··· WYŚWIETLANE INFORMACJE

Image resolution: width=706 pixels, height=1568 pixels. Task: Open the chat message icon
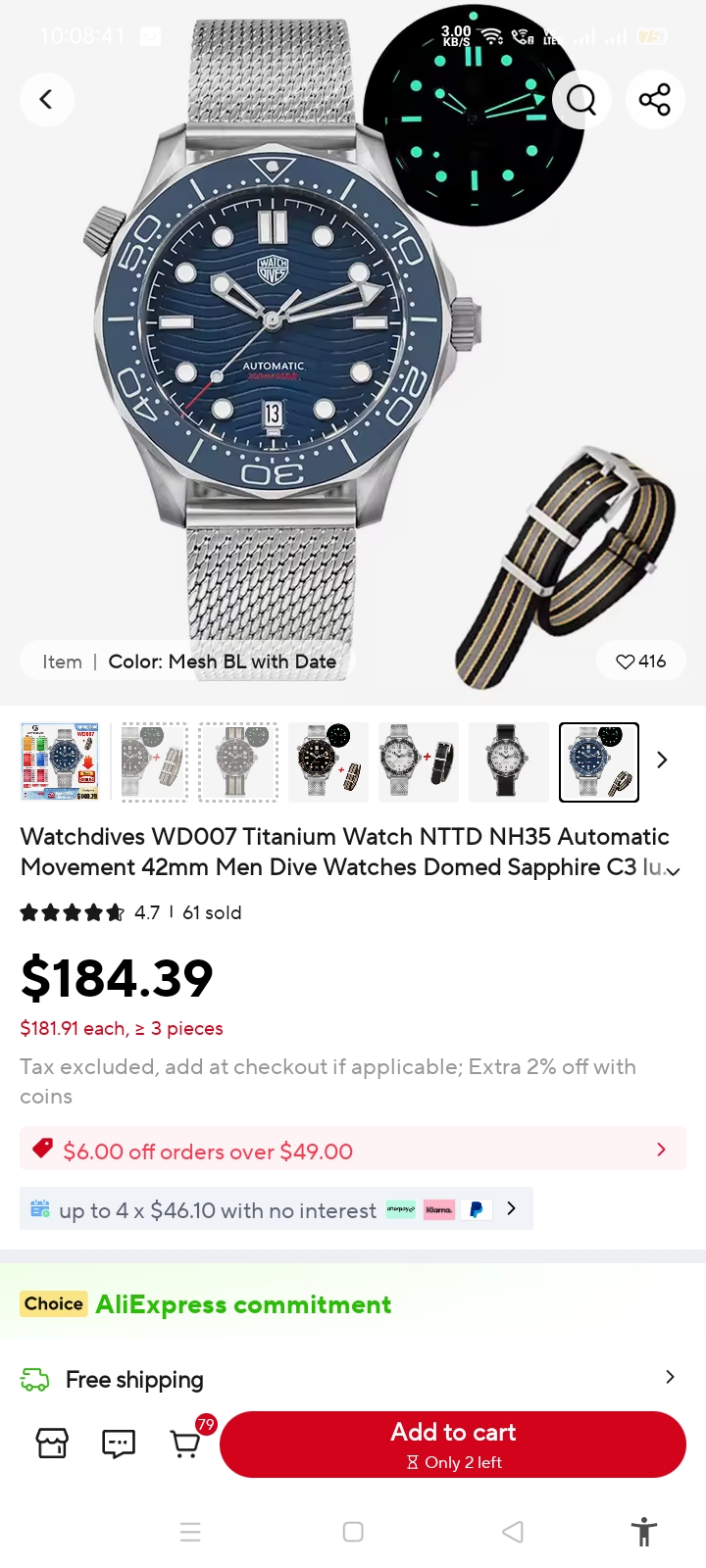pyautogui.click(x=119, y=1444)
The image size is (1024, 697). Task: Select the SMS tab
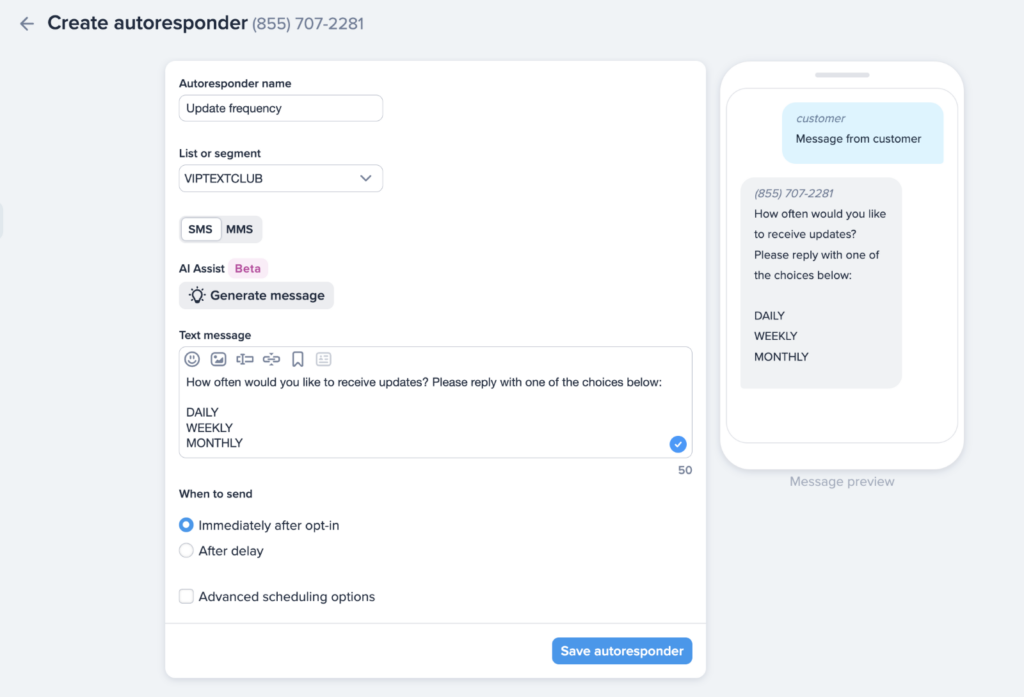201,229
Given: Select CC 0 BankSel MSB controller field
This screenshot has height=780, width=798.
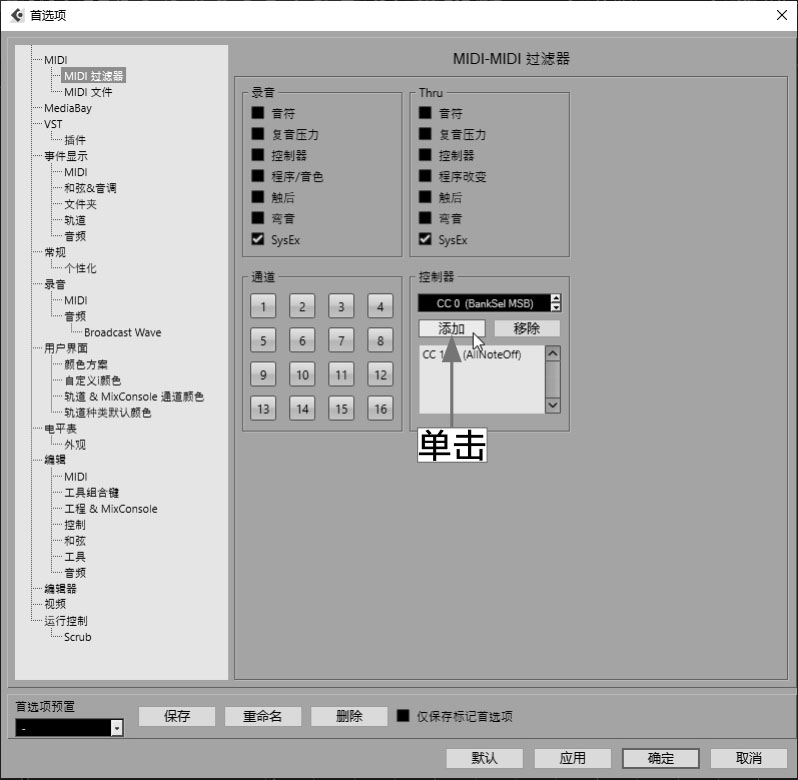Looking at the screenshot, I should point(484,303).
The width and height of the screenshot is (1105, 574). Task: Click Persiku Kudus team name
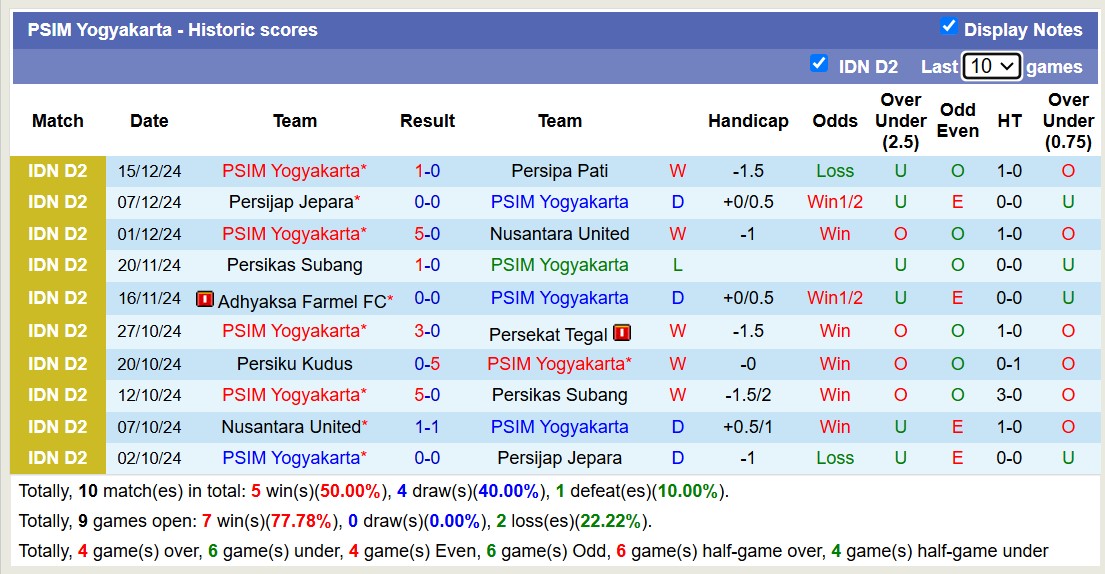tap(294, 363)
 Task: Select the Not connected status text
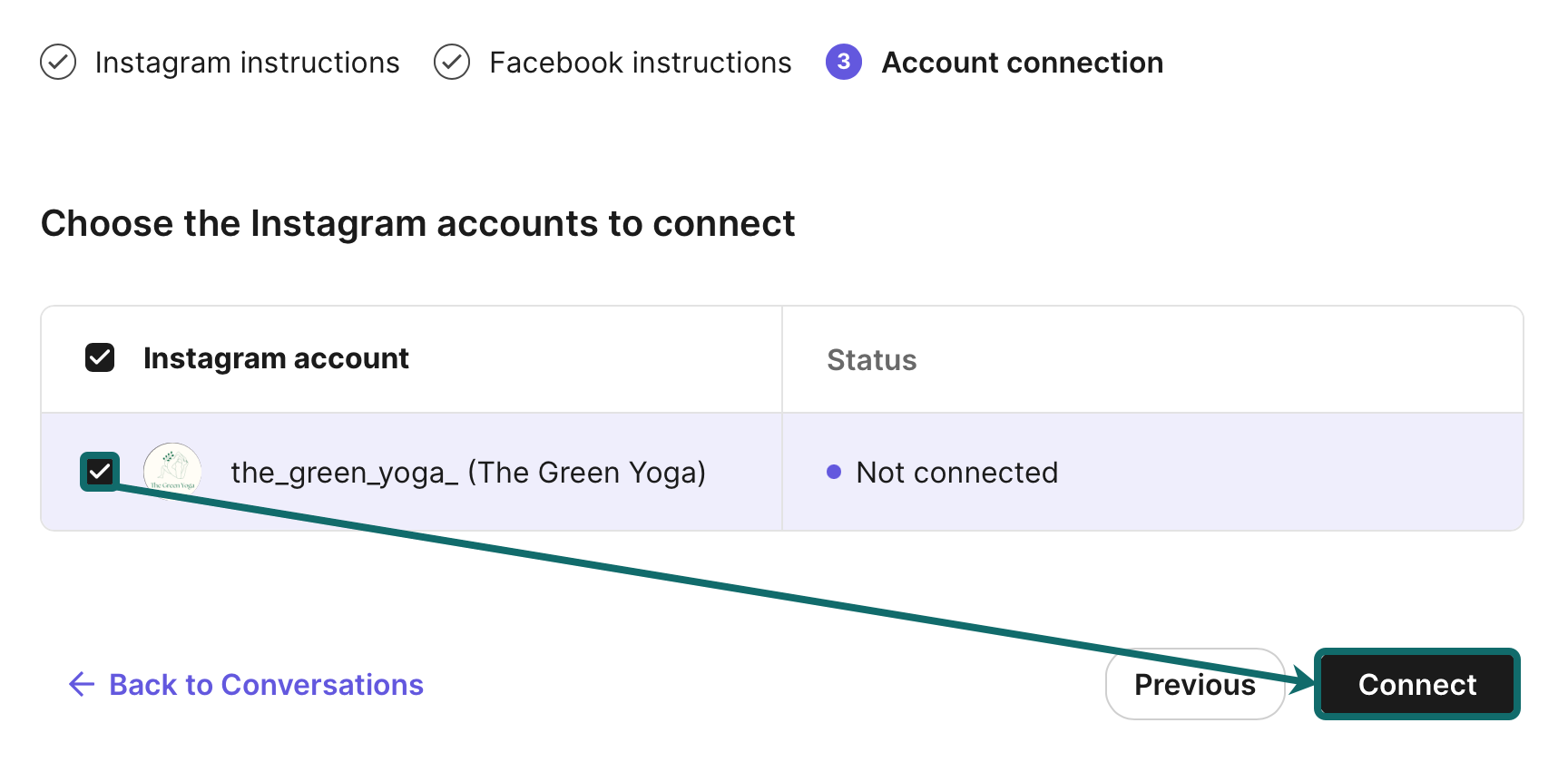956,472
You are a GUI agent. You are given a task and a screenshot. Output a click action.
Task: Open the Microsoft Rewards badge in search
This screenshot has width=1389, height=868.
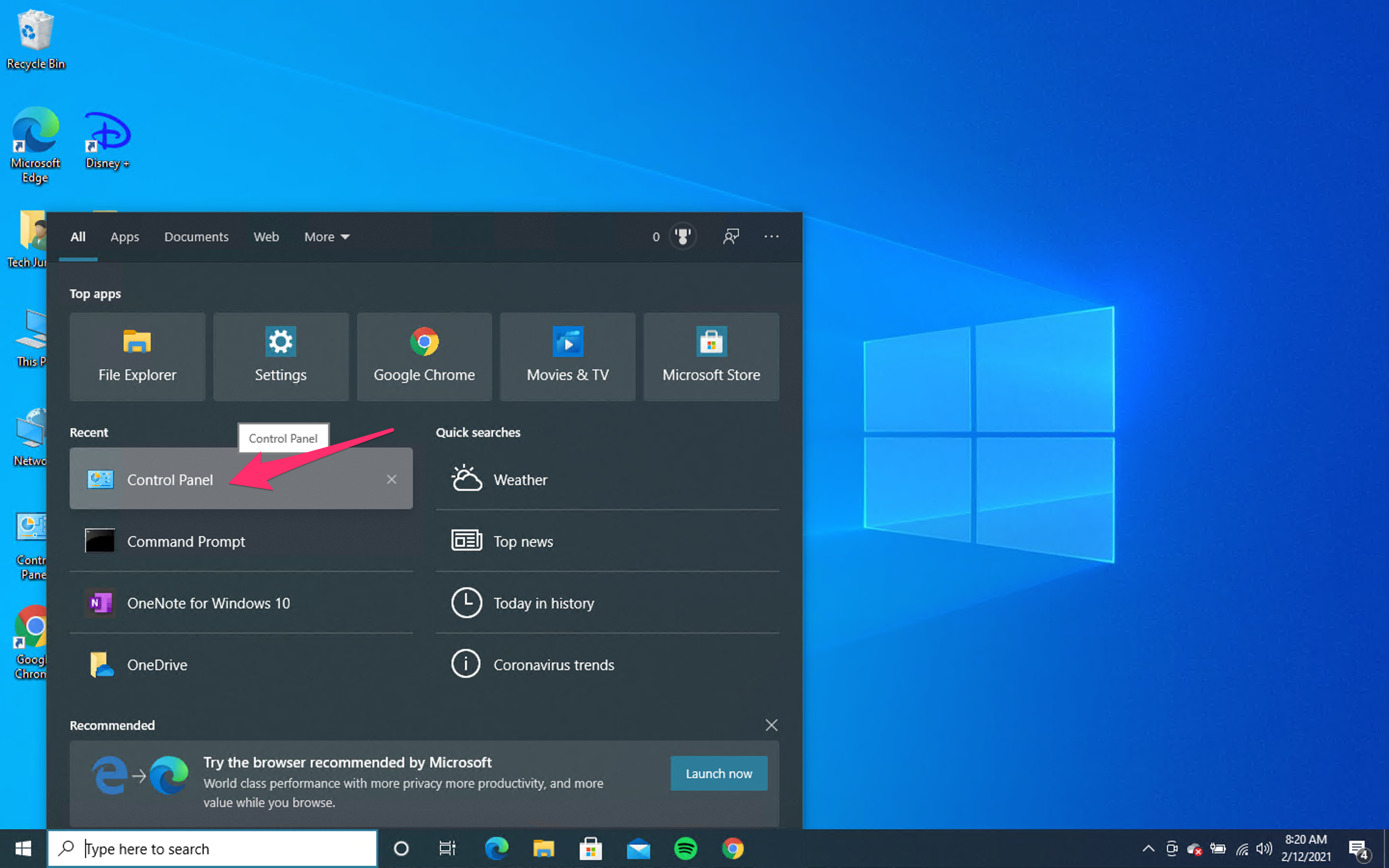[682, 236]
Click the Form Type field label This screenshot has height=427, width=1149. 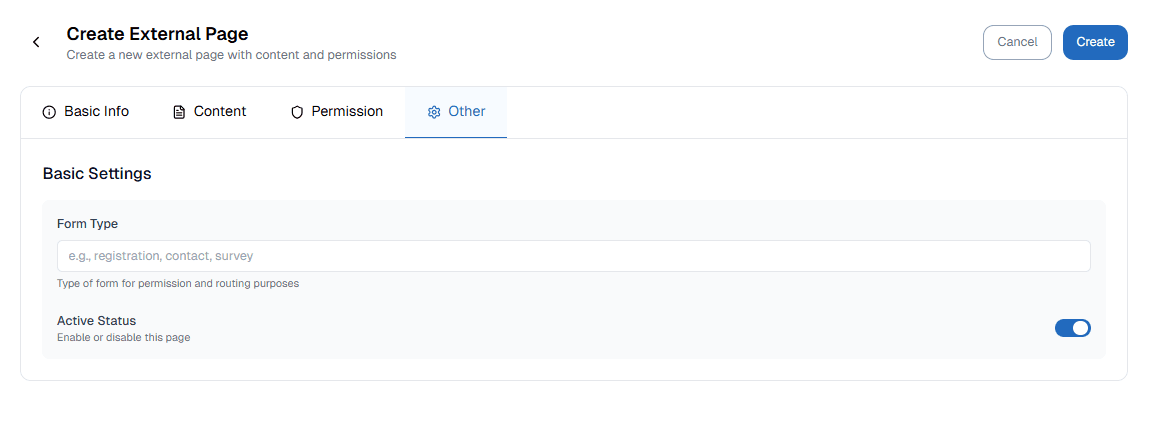click(x=87, y=224)
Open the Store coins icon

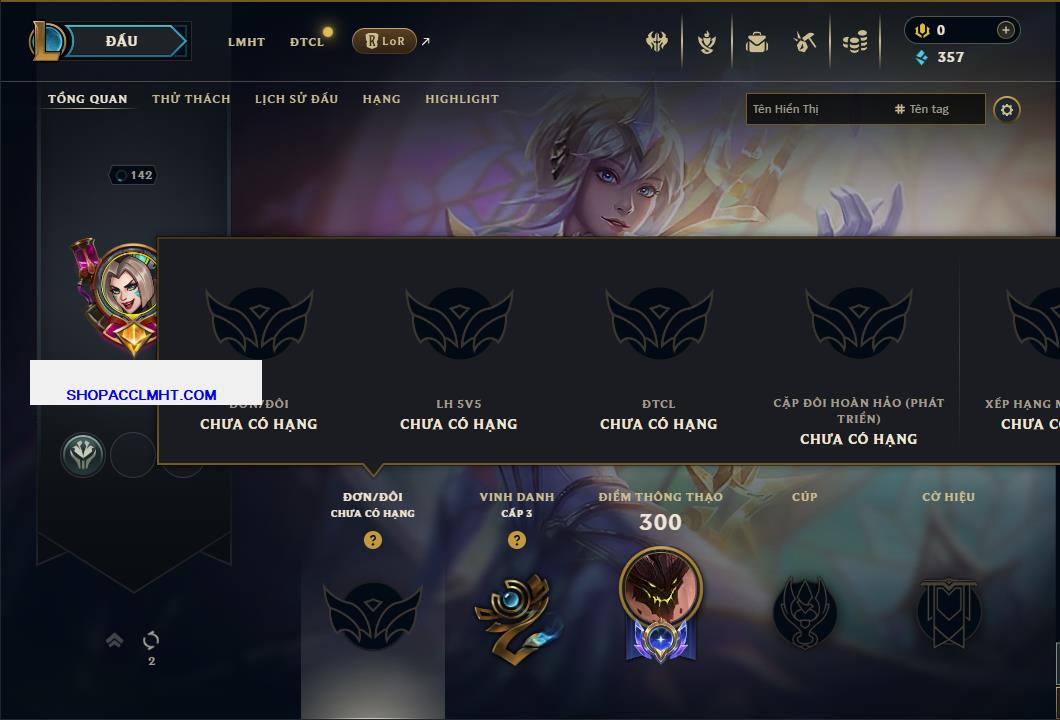[x=855, y=43]
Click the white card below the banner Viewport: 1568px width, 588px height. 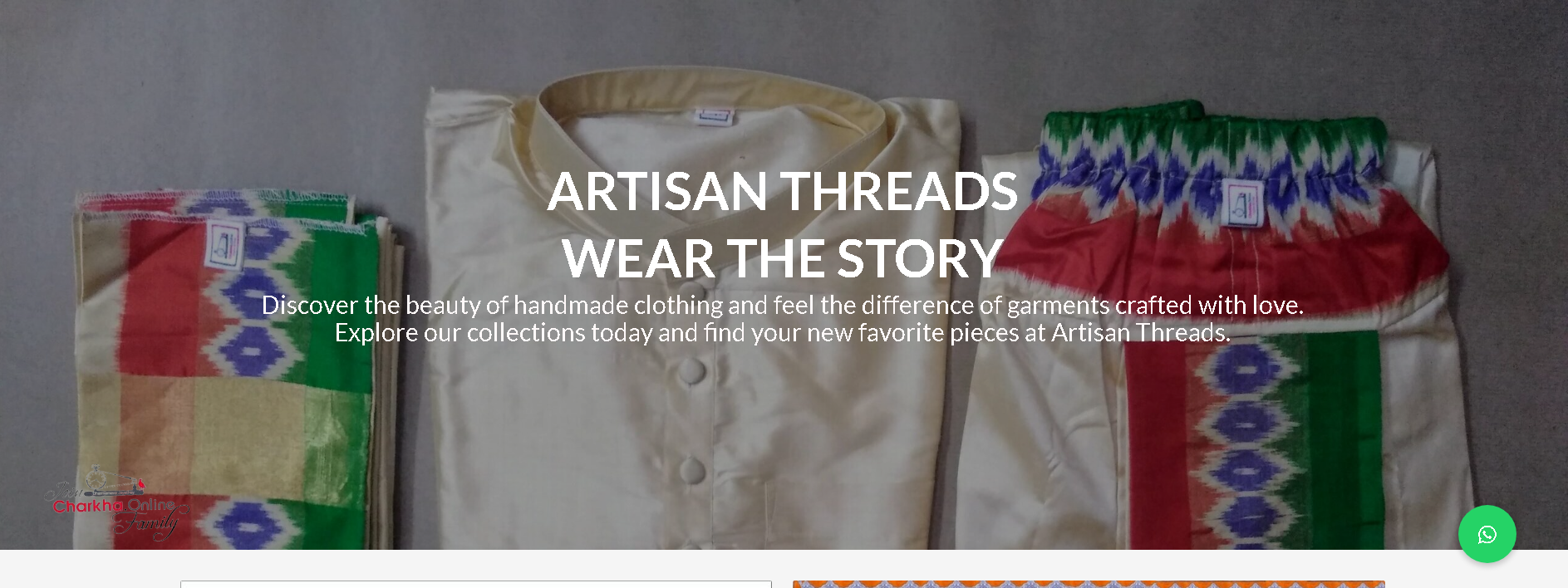(475, 584)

······

POLECENIE: Policz wiersze zestawienia zawierające ciąg "icon", uwzględniając wielkość liter. Podaj wyłącznie liczbę.

ODPOWIEDŹ: 2